Further, in the steel in which the amount of Si is changed, the punching diameter approaches the die size with the increase in strength, but as shown in FIG. 2, the anisotropy represented by the difference between the maximum diameter and the minimum diameter remains large. It is. On the other hand, in steel whose strength has been increased by increasing the amount of P, the anisotropy of the punched shape is also improved.
FIG. 3 and FIG. 4 summarize these relationships in relation to the average crystal grain size of the finish-annealed sheet.
As is clear from FIGS. 3 and 4, the steel with the changed amount of Si deteriorates in both the punching dimensional accuracy and the punching anisotropy as the grain size increases. Even when the crystal grain size is large, the punching dimensional accuracy and the punching anisotropy are at a satisfactory level.

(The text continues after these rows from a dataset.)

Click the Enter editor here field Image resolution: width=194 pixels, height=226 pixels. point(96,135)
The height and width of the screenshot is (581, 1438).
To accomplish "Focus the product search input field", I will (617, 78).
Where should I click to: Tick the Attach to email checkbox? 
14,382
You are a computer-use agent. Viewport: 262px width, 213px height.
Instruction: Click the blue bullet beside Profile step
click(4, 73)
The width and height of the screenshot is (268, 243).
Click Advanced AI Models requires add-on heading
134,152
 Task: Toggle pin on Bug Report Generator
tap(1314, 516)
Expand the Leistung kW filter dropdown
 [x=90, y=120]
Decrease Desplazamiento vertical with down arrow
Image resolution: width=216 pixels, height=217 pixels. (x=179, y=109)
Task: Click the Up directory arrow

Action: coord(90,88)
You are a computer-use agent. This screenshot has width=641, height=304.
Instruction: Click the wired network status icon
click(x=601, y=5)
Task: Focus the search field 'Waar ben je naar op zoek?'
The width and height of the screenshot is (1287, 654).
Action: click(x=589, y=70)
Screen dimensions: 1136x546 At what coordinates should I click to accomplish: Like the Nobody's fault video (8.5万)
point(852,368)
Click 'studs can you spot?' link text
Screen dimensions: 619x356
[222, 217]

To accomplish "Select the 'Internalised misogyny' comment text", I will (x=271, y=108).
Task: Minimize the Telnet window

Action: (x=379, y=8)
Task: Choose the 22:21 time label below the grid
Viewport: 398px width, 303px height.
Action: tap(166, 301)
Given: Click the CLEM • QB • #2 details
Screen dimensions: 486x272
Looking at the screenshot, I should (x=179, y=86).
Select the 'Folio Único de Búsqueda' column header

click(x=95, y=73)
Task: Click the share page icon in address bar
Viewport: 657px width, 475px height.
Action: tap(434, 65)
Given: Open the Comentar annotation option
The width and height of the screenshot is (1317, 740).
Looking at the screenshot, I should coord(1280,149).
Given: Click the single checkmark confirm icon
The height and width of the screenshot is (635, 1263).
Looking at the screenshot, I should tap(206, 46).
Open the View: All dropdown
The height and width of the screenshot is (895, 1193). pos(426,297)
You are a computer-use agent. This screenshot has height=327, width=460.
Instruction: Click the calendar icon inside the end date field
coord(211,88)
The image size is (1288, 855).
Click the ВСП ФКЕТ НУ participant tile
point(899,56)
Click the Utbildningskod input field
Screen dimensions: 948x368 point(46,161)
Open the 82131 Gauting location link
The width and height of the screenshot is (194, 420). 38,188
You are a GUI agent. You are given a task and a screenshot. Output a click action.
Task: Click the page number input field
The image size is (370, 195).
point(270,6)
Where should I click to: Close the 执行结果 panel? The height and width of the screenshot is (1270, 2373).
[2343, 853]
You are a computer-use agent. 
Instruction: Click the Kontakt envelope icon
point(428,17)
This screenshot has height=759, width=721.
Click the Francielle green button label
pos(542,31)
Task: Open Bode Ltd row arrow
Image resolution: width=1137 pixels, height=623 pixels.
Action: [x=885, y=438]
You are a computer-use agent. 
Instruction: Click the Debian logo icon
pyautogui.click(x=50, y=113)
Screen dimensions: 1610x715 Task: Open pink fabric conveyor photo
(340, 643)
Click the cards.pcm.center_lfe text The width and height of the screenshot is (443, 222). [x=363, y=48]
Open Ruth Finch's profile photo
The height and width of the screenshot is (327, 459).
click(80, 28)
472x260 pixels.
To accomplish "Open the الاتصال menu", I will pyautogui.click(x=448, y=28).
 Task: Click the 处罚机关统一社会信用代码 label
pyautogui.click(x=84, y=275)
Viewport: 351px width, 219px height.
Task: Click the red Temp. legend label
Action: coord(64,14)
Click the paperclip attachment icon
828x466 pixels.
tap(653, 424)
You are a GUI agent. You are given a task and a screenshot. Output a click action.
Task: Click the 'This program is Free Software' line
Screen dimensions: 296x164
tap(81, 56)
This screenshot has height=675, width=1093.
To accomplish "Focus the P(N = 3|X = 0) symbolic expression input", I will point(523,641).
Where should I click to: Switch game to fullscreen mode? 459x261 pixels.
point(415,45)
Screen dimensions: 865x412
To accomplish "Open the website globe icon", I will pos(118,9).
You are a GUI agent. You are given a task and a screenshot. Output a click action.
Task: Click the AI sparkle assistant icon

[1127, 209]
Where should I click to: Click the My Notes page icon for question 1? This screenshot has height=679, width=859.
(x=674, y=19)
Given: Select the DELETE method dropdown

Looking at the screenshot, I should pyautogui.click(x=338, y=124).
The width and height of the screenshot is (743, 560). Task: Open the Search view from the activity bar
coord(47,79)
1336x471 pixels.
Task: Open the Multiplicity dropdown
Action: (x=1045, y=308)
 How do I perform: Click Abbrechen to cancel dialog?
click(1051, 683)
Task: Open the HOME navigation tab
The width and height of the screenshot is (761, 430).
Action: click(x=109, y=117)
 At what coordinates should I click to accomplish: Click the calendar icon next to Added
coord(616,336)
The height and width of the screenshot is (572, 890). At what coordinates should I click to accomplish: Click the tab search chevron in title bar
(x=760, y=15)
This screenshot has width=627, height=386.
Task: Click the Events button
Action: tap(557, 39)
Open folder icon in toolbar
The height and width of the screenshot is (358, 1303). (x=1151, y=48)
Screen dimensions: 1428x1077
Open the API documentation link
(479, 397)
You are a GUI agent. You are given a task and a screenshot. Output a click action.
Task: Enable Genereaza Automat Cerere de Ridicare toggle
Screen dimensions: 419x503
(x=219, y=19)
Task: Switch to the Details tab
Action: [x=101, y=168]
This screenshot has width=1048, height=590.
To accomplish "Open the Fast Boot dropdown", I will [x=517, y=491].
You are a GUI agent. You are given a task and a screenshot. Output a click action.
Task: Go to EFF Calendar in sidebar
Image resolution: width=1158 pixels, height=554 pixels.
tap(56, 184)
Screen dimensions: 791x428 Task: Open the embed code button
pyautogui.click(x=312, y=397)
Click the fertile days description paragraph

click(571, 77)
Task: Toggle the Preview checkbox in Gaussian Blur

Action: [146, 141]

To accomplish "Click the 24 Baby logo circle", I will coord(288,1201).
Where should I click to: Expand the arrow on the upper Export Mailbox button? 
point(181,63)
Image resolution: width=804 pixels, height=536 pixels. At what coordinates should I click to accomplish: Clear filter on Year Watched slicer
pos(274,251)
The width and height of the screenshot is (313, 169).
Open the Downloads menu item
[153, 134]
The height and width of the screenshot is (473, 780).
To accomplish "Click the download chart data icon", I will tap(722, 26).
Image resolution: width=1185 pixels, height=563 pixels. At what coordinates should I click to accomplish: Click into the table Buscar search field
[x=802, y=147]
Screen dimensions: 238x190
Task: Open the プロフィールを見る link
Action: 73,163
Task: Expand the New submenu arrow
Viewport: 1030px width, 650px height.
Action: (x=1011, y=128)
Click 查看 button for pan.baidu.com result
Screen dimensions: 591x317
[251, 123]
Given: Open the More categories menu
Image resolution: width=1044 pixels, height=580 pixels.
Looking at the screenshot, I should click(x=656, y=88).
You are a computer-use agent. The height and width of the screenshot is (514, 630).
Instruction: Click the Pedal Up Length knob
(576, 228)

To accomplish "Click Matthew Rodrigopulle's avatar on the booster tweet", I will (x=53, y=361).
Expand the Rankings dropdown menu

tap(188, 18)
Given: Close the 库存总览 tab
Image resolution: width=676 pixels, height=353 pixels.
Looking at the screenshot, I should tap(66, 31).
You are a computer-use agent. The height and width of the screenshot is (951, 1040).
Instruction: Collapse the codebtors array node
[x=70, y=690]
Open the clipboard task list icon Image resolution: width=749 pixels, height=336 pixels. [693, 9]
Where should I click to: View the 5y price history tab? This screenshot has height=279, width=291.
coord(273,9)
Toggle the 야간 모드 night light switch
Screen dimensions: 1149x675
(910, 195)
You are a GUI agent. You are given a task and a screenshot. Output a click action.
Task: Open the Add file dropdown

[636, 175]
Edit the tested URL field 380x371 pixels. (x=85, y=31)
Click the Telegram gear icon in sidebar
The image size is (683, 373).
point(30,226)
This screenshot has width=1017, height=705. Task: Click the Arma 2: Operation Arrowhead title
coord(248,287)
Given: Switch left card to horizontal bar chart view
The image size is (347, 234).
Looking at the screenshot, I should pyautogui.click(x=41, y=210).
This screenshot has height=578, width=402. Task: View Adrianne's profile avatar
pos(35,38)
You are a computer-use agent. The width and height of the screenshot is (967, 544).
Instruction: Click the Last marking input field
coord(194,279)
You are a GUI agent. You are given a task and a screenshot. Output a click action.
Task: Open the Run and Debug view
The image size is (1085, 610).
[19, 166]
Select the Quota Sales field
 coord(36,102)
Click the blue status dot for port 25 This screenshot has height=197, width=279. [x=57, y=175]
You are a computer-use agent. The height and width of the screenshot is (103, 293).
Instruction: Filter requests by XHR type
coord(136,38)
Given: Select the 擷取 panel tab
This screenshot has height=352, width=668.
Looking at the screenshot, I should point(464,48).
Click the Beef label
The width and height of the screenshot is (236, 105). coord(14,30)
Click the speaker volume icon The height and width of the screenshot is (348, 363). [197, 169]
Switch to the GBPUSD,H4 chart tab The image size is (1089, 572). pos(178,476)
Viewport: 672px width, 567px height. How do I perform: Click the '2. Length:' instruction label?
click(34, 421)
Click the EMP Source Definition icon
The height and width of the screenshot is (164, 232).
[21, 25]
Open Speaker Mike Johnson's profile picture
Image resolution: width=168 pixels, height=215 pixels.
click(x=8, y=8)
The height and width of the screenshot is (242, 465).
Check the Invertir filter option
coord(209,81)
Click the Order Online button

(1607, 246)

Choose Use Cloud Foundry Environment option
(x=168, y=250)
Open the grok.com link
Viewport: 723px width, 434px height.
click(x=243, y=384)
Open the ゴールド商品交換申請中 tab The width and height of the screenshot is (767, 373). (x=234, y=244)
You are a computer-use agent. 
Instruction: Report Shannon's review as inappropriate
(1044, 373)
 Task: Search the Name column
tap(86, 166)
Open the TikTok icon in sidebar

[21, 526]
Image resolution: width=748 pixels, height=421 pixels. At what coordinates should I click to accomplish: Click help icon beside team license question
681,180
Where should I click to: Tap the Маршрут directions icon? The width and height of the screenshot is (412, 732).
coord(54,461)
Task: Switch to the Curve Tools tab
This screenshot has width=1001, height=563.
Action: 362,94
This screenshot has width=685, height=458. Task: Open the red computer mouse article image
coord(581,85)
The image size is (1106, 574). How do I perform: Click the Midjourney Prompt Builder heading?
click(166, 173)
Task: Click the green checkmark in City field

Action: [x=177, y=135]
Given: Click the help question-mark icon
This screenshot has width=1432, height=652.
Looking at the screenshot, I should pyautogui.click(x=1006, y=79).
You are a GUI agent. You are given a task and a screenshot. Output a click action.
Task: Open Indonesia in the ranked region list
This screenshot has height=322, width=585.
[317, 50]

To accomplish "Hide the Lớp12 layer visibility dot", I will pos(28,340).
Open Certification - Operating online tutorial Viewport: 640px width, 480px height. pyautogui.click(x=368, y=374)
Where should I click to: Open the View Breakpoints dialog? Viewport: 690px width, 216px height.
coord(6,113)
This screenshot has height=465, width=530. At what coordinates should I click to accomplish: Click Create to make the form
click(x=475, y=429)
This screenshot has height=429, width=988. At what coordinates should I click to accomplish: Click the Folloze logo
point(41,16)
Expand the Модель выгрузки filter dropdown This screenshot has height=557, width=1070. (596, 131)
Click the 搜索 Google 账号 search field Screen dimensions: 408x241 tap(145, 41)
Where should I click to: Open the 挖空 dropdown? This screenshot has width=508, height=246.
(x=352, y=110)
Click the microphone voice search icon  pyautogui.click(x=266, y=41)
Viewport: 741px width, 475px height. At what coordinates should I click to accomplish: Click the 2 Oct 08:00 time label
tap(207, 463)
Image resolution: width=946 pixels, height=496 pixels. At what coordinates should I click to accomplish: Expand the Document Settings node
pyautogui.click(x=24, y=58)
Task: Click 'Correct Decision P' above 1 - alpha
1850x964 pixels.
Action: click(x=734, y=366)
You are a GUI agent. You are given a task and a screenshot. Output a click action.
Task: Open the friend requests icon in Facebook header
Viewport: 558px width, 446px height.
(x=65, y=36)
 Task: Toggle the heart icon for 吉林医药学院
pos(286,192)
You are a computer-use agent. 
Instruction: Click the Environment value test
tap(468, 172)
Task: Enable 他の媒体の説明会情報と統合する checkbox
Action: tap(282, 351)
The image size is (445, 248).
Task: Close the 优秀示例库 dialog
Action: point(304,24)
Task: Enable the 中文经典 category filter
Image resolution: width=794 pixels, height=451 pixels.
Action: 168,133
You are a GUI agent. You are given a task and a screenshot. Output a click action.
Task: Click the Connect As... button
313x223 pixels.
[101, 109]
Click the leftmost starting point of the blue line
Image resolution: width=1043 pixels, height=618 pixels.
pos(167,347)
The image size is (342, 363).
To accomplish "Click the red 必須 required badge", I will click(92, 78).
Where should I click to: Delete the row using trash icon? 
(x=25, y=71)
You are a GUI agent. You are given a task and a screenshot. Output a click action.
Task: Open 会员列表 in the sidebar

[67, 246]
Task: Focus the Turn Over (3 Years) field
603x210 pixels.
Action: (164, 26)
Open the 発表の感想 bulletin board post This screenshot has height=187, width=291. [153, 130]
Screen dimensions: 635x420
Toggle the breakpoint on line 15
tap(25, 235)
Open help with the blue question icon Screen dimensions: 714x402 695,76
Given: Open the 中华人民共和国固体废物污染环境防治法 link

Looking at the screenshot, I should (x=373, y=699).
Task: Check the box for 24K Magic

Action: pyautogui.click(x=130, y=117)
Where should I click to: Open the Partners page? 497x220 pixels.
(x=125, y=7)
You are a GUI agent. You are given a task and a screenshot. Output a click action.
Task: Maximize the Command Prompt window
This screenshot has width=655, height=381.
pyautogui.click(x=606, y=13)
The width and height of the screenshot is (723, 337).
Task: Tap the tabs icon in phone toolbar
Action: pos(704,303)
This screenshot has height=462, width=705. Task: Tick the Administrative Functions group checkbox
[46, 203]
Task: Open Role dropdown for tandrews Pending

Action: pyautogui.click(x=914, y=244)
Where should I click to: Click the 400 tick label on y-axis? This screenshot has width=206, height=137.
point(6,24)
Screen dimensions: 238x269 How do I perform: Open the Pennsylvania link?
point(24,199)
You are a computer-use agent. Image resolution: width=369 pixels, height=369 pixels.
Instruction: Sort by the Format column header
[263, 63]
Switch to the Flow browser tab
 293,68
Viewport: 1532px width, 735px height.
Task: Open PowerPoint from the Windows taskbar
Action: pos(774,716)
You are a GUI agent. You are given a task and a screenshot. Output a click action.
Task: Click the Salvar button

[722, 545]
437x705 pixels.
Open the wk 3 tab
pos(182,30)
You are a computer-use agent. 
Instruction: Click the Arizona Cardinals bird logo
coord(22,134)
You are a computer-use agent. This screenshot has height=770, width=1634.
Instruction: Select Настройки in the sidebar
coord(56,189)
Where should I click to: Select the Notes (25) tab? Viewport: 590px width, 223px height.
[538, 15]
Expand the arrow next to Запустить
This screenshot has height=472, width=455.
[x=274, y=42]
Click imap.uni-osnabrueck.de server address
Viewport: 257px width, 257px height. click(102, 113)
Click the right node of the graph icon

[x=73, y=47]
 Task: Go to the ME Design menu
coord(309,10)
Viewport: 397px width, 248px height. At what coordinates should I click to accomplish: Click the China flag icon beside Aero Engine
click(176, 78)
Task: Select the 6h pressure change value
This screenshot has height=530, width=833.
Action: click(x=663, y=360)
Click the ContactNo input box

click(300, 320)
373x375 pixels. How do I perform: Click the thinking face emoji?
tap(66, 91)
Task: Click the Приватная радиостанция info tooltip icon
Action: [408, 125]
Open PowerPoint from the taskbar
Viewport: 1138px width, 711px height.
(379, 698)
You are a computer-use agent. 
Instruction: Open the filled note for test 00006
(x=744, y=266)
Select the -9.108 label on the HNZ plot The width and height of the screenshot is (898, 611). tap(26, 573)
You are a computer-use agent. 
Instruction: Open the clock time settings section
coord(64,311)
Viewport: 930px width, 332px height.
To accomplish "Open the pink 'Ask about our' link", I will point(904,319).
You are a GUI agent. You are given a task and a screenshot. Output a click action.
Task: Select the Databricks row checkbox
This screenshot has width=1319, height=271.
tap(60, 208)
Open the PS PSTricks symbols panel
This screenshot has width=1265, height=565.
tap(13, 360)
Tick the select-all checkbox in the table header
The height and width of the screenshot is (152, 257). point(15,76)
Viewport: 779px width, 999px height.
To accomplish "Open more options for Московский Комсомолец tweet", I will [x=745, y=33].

Although the details of the reason why the punching dimensional accuracy and the punching anisotropy are effectively improved by containing P in a certain amount or more are not clear,
(1) In addition to the effect of increasing the strength due to the addition of P and reducing the sagging during punching,
(2) The effect of adding an appropriate amount of P, which is known as an embrittlement element, to the steel to accelerate the breaking limit at the time of punching, and
(3) The addition of P tends to increase the {100} <uvw> orientation in the texture of the finish-annealed sheet, which is considered to be the result of the combined effect of the effect of relaxing anisotropy and the like. I have.
Next, the results examined from the viewpoint of magnetic characteristics will be described.
The present inventors have limited the content of Si and Al, which improve the iron loss but reduce the saturation magnetic flux density, as much as possible. Was examined in detail.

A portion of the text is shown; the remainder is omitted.